Entrevue réalisée avec Marie-Chantal Lamothe alors qu’elle était vice-présidente des Ressources humaines à la Banque Laurentienne, une institution financière fondée en 1846 et dont l’effectif atteint environ 4 200 employés.
La Banque Laurentienne figure parmi les 10 lauréats nationaux du programme Promoteurs de passion du Canada et s’est classée parmi les gagnants du concours Les 10 cultures d’entreprise les plus admirées au Canada, pour le Québec et le Canada atlantique.
Qu’est-ce qu’un employeur de choix?
C’est un employeur qui est en mesure d’attirer, de mobiliser et de retenir les meilleurs talents par la mise en place de programmes et d’initiatives venant répondre à leurs besoins. Pour ce faire, l’employeur doit être près du terrain afin de bien comprendre les enjeux de tous ses employés, peu importe leur champ d’action. Par ailleurs, les programmes de ressources humaines mis en place doivent être bien adaptés et simples pour que les gestionnaires se les approprient facilement, tout comme leurs employés.
Comment devient-on un employeur de choix?
La première chose à faire consiste à mesurer la perception de ses employés et gestionnaires avec un sondage auprès des employés.

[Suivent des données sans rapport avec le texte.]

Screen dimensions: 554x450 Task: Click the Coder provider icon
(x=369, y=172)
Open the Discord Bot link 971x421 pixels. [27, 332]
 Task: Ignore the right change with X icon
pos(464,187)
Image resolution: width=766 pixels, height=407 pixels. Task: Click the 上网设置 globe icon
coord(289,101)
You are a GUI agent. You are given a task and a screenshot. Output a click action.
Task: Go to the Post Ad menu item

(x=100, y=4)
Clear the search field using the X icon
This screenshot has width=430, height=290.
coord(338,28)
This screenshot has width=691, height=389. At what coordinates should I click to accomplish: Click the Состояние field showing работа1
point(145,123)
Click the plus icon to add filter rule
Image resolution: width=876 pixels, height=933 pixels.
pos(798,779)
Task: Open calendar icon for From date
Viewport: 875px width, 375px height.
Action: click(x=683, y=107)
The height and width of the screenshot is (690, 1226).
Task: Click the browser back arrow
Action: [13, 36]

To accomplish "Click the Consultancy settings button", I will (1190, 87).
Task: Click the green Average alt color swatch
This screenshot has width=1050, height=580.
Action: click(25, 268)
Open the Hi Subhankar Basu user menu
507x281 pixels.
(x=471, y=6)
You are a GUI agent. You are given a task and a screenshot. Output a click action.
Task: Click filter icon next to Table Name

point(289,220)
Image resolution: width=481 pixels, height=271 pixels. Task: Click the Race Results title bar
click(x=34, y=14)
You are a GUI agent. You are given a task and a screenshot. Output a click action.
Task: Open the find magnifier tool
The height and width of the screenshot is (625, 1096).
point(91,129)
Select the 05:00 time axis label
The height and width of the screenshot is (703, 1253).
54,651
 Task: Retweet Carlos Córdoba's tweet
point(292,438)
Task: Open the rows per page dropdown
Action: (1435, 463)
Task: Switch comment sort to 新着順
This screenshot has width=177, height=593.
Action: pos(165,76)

Ensuite, il faut présenter les résultats à l’ensemble du personnel, et surtout passer à l’action. Afin de s’assurer de l’engagement de nos gestionnaires dans l’initiative, chacun est responsable de mettre en place un comité, d’implanter un plan d’action et d’en assurer le suivi. Chaque comité animé par une personne des ressources humaines est composé d’employés positifs, constructifs, ayant un esprit ouvert et qui sont intéressés par l’optimisation des processus et l’amélioration de leur environnement de travail.
On vise une diversité d’employés selon les problématiques : des anciens, des nouveaux, des syndiqués, des cadres, etc. Tous les membres du comité suivent d’abord une journée de formation en résolution de problèmes donnée par l’Académie Banque Laurentienne. La deuxième journée, le groupe sélectionne un levier qu’il désire améliorer : la reconnaissance, la progression de carrière, etc. Le comité dispose ensuite de cinq sessions de travail pour discuter et établir un plan d’action concret qui sera présenté à la direction du service.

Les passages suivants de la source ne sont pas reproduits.